Der Experte wiederholt seine Beurteilung: Steenkamp saß demnach nicht auf der Toilette, sie muss nach dem ersten Schuss in die Hüfte nach hinten gefallen seien. Während des Falls wurde sie dann in den oberen rechten Arm und im Kopf getroffen. Das sieht der Ankläger anders: Er will darauf hinaus, dass Steenkamp die Kopfwunde erlitt, als sie bereits am Boden lag. Das würde für den Mordvorwurf der Staatsanwaltschaft sprechen. Nach weiteren Ausführungen bittet Nel das Gericht um eine Unterbrechung für die Mittagspause.

Waffe im Fokus des Kreuzverhörs

Um 13:40 Uhr wird der Prozess fortgesetzt. Nel befragt Wolmarans nun zur abgefeuerten Waffe. Welche Flugbahnen hatten die einzelnen Kugeln? Immer wieder vergleicht der Ankläger die Version Wolmaran mit der von Mangena. Der Zeuge bleibt bei seiner Darstellung der Vorgänge in dieser Nacht, betont aber, dass beide Versionen lediglich Möglichkeiten des Tathergangs seien. Allerdings lässt Nel den Experten nicht so leicht von der Leine. Nun stellt sich heraus, dass Wolmarans den unberührten Tatort nie gesehen hat. Das lässt der Ankläger dem Zeugen nicht so einfach durchgehen, nagelt ihn auf diese Aussage fest und stellt die Glaubhaftigkeit seiner Untersuchung infrage. Auch die Schusstests überzeugen Nel nicht.

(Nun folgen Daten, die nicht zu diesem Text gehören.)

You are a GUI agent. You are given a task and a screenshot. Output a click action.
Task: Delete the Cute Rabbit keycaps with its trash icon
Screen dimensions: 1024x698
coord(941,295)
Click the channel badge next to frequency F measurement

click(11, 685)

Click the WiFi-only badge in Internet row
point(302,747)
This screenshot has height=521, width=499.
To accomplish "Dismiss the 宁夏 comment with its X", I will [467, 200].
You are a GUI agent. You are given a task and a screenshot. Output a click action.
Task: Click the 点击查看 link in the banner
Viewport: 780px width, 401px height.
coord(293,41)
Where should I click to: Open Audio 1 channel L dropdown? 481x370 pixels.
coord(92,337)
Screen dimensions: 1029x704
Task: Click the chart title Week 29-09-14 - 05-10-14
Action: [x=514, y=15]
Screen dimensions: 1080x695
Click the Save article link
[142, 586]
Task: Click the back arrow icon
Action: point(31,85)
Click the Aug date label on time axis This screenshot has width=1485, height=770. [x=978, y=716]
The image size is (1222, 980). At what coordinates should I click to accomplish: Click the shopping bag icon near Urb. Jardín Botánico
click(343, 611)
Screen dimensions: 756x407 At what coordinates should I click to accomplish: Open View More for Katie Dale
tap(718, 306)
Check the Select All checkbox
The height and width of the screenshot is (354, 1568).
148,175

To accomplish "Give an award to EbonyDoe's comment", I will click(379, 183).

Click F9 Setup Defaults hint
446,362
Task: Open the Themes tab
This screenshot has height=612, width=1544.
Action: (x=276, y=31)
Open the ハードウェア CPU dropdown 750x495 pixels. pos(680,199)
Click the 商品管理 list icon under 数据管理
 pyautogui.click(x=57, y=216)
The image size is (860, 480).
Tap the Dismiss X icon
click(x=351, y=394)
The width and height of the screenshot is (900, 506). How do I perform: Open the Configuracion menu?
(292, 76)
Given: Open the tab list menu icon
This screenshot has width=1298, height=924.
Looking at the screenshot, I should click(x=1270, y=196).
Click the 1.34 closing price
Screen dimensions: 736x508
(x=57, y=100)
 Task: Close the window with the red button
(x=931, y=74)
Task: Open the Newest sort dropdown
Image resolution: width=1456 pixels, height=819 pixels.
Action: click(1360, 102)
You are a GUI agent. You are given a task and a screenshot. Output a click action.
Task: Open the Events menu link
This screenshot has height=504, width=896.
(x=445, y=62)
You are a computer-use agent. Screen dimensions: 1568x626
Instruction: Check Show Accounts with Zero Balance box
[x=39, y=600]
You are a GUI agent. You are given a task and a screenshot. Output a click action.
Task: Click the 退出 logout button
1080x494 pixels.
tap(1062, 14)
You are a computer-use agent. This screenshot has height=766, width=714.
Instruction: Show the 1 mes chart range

Damit beantragt er die Vertagung und der Verhandlungstag geht zu Ende. Erneut ist es dem Ankläger gelungen einen wichtigen Zeugen der Verteidigung zu demontieren. Nel konnte die Glaubwürdigkeit von Wolmaran untergraben, immer wieder flüchtete sich der Experte in Erinnerungslücken. Besonders schwer wiegt der Vorwurf, dass der Bericht erst nach anderen Zeugenaussagen vollendet wurde. Nun wird es für Pistorius' Verteidigung wirklich schwierig. Ein "Wunderzeuge", von dem Medien im Vorfeld des Verhandlungstages berichtet hatten, war Wolmaran definitiv nicht. Vielleicht bringen die letzten Prozessstunden noch die Wende. Es wird eng für Oscar Pistorius.